Crônicas de Brandão
Publicações anteriores desta série:
   Crônicas de Brandão - Introdução
   Crônicas de Brandão  - 1) O Mico da Lanchonete
   Crônicas de Brandão  - 2) O Brado Retumbante

3 – A Gincana da torta de maçã
 
                             
       Brandão não se sobressaia apenas pela oratória.  Era alto, forte - embora não atlético - atraente, charmoso e carinhoso no tratamento com qualquer pessoa.
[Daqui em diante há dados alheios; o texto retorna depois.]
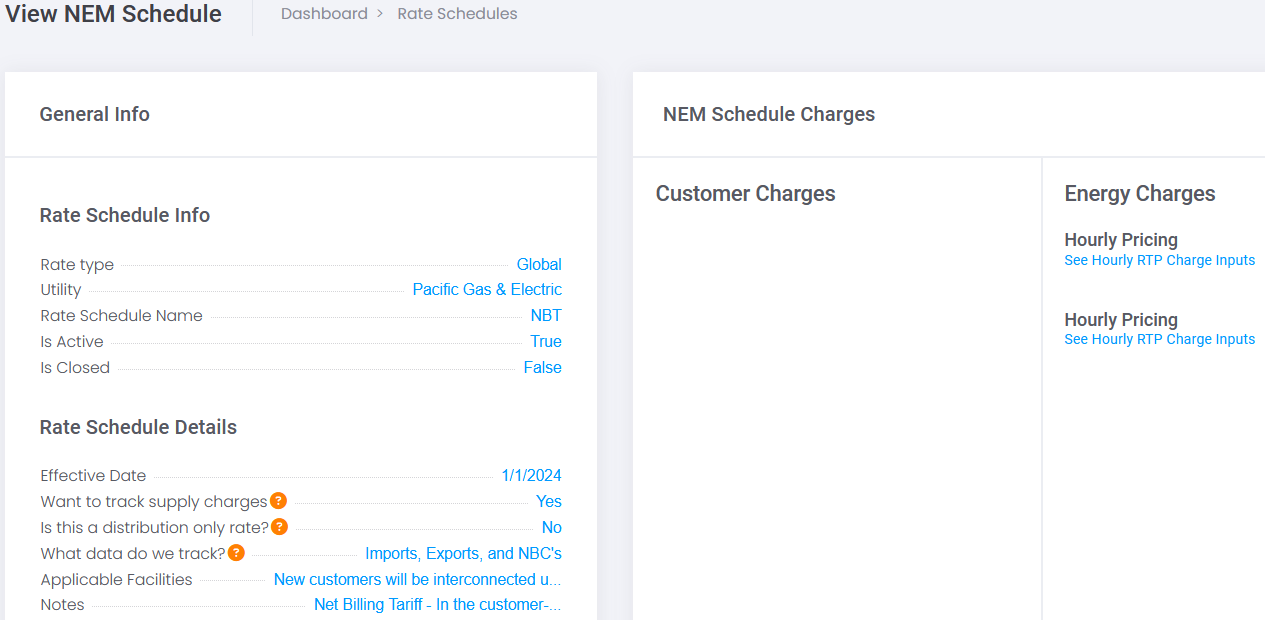Click the distribution only rate help icon
This screenshot has width=1265, height=620.
coord(279,527)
Seu porte magnífico e sua simpatia o tornavam alvo do interesse de muitas mulheres, sobretudo as latino-americanas, pois a pele morena, os olhos castanhos, os cabelos negros e os pelos abundantes talvez fossem objeto de discriminação entre as branquelas americanas, embora secretamente se encantassem com seu perfil de “latin lover”.

       Nos eventos públicos conseguia encantar também os homens de espírito aberto que não o desdenhavam. O primeiro desses eventos, naquele início de verão foi um piquenique com toda a turma, que agora já incluía os americanos inscritos no curso. Além do tradicional churrasco americano regado a cerveja, algumas modalidades de gincana competitiva estavam programadas. A mais exótica foi a que se chamou de “competição de comer torta de maçã”, em Inglês, “apple pie eating contest”.

       Ganharia o prêmio aquele que conseguisse engolir sua torta antes dos demais. As tortas tinham o tamanho de uma pizza entre pequena e média e eram do tipo que as comédias americanas adoravam estatelar no rosto de seus protagonistas.

       Dado o sinal, ouviu-se primeiro o barulho das embalagens de papelão sendo abertas pelos competidores. Todos de babador amarrado ao pescoço, iniciou-se a competição. O espetáculo era grotesco. No clima de competitividade que se havia criado, o ridículo passava despercebido aos competidores.  O creme que cobria as tortas espalhou-se pelo rosto, pelos braços, pela roupa e pelos cabelos dos glutões, tirando dos babadores a razão de sua existência. Para quem só assistia - como eu, que não tolero açúcar - não poderia haver cena mais cômica.

       Enfim, o vencedor! Quem? Brandão! Foi cercado pela turba que não poupava elogios à sua competitividade. “Você é muito competitivo” asseverou a coordenadora do programa para quem a competitividade era a maior virtude que um jovem em preparação para uma carreira profissional poderia ter. Competitividade, o requisito fundamental do sucesso pessoal, segundo a bíblia do empreendedorismo americano. E Brandão a tinha, como todos podiam testemunhar!

       Não, Brandão não a tinha, como eu pude testemunhar nos quarenta e dois anos seguintes. Brandão sempre foi adepto da cooperação e não da competição. Conforme ele mesmo me confessou depois, o que Brandão tinha naquela manhã de gincanas, induzida pela sua privilegiada massa corporal e pelo avançado da hora, era fome, muita fome.